Task description:
In the data below, the answer is the run of lines from the line containing "Task: Open new tab with plus button" through the line containing "is (426, 634).", both included; print it exactly and nothing else.

Material to process:
* * *

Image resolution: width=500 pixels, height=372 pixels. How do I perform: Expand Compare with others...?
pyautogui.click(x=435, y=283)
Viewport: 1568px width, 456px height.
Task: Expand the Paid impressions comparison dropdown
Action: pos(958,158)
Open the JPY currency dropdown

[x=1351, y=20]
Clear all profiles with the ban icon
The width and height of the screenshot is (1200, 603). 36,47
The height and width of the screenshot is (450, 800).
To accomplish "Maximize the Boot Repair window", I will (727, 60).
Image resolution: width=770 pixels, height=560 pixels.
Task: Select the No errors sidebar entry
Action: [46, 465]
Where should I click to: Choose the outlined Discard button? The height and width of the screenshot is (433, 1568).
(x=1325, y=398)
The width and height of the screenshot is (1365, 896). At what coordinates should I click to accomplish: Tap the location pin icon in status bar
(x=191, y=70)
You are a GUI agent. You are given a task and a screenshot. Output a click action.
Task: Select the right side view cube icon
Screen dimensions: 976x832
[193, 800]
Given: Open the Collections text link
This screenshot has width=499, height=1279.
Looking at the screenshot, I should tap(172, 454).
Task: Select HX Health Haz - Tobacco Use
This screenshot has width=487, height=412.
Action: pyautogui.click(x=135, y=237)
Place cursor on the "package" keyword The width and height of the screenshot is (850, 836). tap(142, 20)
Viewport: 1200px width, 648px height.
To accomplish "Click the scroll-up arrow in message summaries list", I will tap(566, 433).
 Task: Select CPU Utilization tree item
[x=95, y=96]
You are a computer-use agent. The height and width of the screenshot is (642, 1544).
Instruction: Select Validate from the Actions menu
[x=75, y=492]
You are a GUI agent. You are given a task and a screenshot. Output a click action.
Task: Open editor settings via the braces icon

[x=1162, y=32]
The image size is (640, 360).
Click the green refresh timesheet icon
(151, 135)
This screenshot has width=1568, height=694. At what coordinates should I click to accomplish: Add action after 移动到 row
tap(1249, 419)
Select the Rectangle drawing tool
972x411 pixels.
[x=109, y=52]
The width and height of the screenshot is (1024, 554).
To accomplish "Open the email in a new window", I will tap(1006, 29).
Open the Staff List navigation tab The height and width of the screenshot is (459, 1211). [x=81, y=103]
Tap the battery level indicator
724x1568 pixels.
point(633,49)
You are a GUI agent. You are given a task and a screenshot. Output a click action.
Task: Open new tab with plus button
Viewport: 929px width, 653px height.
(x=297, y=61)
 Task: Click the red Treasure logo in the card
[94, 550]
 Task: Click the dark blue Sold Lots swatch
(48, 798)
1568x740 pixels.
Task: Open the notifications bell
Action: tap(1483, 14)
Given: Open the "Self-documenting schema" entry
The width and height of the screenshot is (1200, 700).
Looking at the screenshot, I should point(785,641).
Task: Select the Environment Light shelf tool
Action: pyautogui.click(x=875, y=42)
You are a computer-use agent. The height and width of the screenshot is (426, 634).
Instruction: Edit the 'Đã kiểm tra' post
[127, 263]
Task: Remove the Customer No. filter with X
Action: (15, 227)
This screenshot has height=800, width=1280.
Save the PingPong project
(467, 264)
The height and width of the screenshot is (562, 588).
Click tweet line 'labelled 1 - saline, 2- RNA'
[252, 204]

* * *

Output for this task:
Task: Open new tab with plus button
Viewport: 929px width, 653px height.
(x=297, y=61)
 Task: Click the red Treasure logo in the card
[94, 550]
 Task: Click the dark blue Sold Lots swatch
(48, 798)
1568x740 pixels.
Task: Open the notifications bell
Action: tap(1483, 14)
Given: Open the "Self-documenting schema" entry
The width and height of the screenshot is (1200, 700).
Looking at the screenshot, I should point(785,641).
Task: Select the Environment Light shelf tool
Action: pyautogui.click(x=875, y=42)
You are a computer-use agent. The height and width of the screenshot is (426, 634).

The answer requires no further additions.